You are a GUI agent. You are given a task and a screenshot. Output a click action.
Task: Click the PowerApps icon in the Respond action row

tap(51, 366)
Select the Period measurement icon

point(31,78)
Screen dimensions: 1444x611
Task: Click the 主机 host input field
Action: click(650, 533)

━━━━━━

• Task brief: At the line with "Task: Click the PowerApps", begin reproducing the material above exactly, and continue through its last line.

• Response:
Task: Click the PowerApps icon in the Respond action row

tap(51, 366)
Select the Period measurement icon

point(31,78)
Screen dimensions: 1444x611
Task: Click the 主机 host input field
Action: click(650, 533)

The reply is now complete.